• Exercise objective: Copy the following rows word for word, starting with the line that contains "The height and width of the screenshot is (718, 709)." and going on through the line that contains "Image resolution: width=1024", with both of those lines included.

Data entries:
** begin **
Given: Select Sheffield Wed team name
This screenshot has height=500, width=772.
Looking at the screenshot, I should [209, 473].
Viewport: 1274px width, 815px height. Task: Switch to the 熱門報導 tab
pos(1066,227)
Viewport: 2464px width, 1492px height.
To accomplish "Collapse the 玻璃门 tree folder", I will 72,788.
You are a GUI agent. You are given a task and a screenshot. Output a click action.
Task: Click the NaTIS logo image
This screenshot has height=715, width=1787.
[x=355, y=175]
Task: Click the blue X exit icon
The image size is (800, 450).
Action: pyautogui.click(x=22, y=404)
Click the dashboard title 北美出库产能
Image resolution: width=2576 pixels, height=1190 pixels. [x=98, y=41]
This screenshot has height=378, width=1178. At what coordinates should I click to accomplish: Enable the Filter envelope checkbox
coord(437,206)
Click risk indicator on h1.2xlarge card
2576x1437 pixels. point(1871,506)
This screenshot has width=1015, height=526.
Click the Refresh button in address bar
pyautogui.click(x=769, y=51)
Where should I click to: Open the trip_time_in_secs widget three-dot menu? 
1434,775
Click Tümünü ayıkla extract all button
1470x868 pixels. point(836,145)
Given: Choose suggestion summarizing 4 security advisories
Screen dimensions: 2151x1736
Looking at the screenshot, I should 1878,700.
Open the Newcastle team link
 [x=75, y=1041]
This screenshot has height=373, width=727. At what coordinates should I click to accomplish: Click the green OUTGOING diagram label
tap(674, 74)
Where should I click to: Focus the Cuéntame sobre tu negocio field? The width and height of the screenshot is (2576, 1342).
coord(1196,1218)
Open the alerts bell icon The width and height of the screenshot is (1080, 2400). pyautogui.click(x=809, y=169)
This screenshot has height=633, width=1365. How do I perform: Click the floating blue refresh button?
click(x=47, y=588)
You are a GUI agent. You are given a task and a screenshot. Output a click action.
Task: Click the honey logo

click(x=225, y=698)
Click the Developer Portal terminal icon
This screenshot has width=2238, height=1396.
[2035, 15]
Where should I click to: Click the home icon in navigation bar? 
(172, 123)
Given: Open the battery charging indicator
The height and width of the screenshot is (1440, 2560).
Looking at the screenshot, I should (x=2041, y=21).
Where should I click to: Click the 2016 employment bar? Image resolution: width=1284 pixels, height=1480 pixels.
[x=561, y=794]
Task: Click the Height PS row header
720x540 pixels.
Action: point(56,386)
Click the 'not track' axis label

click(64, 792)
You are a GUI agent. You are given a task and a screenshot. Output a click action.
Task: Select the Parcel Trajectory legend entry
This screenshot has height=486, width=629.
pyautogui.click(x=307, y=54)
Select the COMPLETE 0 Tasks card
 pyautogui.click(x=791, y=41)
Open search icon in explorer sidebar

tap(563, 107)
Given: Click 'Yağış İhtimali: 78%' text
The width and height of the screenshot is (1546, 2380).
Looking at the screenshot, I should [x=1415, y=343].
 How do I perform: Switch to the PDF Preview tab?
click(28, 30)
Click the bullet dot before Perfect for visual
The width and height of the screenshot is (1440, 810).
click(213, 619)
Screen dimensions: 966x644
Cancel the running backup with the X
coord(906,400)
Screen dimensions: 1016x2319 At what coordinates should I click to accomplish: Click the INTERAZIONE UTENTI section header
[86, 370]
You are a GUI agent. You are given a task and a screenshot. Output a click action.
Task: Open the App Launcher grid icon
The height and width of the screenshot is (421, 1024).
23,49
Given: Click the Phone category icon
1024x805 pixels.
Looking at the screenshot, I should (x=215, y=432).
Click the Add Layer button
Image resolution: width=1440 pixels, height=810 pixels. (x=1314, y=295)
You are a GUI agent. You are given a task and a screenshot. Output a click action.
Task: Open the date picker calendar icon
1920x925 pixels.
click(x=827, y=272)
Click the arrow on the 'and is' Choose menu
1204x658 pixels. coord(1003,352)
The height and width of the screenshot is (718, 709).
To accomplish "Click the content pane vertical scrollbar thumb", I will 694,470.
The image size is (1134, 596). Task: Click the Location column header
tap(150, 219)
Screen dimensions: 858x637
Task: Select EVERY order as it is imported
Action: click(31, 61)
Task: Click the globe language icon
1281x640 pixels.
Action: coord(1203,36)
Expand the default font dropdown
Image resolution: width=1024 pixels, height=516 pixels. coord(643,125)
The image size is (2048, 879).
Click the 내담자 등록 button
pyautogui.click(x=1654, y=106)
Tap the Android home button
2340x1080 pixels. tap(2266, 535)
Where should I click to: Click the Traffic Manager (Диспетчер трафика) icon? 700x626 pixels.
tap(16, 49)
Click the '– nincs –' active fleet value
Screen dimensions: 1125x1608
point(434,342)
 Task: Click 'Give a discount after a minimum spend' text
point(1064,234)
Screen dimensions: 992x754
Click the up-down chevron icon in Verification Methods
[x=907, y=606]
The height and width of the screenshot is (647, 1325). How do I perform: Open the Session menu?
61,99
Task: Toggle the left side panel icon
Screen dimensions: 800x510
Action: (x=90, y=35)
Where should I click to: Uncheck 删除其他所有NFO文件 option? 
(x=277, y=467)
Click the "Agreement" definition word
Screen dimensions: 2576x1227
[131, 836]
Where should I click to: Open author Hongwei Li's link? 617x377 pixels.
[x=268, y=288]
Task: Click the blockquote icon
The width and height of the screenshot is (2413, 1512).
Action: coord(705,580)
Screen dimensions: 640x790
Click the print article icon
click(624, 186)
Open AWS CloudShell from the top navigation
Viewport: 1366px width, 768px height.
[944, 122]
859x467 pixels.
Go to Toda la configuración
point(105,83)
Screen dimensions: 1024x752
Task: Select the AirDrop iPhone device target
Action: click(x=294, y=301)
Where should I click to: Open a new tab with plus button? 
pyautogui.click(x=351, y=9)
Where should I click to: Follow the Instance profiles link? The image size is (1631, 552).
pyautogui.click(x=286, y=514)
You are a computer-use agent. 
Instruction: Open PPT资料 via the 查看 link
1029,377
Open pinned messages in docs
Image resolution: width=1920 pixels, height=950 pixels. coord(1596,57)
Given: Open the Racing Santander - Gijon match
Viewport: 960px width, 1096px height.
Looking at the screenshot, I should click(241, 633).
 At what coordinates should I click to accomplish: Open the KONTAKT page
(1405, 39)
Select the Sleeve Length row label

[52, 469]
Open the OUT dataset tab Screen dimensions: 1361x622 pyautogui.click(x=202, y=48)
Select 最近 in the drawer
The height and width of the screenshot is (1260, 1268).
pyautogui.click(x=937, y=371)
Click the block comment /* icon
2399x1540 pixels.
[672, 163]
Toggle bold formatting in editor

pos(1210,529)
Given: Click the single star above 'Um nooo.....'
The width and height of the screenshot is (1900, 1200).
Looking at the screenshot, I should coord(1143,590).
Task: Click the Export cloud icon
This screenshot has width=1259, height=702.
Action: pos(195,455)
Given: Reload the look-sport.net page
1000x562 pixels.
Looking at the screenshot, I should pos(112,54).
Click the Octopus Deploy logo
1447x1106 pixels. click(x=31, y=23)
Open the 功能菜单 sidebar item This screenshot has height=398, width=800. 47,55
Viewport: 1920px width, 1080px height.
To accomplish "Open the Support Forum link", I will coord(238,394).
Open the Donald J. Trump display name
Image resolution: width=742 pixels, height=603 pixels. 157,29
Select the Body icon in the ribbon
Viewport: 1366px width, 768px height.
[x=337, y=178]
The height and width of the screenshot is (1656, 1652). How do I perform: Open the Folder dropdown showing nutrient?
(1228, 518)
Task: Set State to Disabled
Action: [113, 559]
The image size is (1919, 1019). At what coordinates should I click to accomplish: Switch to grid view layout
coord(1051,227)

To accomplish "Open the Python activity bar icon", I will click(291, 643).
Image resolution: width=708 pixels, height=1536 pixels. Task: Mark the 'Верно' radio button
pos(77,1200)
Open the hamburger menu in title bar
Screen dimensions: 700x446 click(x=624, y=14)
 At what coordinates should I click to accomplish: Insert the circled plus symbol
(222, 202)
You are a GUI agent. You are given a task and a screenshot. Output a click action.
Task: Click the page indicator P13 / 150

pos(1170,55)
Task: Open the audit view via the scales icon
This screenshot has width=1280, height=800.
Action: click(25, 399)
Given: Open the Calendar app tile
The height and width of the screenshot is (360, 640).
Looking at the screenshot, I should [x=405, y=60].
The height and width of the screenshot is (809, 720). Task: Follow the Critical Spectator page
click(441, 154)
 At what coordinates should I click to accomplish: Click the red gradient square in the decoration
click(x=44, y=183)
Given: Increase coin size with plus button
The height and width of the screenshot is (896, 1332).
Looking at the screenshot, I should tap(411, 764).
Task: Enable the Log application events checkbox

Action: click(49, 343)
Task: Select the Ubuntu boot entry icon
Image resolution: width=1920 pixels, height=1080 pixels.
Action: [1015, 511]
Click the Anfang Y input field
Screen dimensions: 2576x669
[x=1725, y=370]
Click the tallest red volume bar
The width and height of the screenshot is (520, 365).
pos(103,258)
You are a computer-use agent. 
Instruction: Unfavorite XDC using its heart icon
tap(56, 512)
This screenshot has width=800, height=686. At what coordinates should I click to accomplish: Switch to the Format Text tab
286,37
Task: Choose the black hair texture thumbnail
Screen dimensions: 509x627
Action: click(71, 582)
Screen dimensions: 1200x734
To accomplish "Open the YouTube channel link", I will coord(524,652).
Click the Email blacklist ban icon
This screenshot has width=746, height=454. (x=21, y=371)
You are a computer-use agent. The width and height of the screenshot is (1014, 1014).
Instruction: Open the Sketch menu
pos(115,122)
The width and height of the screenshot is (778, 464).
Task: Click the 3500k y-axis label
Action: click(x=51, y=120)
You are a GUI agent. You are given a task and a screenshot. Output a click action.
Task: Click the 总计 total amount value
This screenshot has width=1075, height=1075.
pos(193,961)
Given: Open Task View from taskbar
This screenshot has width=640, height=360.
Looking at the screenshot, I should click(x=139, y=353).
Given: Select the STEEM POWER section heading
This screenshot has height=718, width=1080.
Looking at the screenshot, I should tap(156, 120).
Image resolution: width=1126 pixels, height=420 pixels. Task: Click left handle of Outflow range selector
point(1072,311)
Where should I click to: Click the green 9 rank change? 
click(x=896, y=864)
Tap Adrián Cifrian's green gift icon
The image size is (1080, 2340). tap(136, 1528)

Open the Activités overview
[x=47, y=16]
** end **
• Answer below:
The height and width of the screenshot is (718, 709).
To accomplish "Click the content pane vertical scrollbar thumb", I will 694,470.
The image size is (1134, 596). Task: Click the Location column header
tap(150, 219)
Screen dimensions: 858x637
Task: Select EVERY order as it is imported
Action: click(31, 61)
Task: Click the globe language icon
1281x640 pixels.
Action: coord(1203,36)
Expand the default font dropdown
Image resolution: width=1024 pixels, height=516 pixels. coord(643,125)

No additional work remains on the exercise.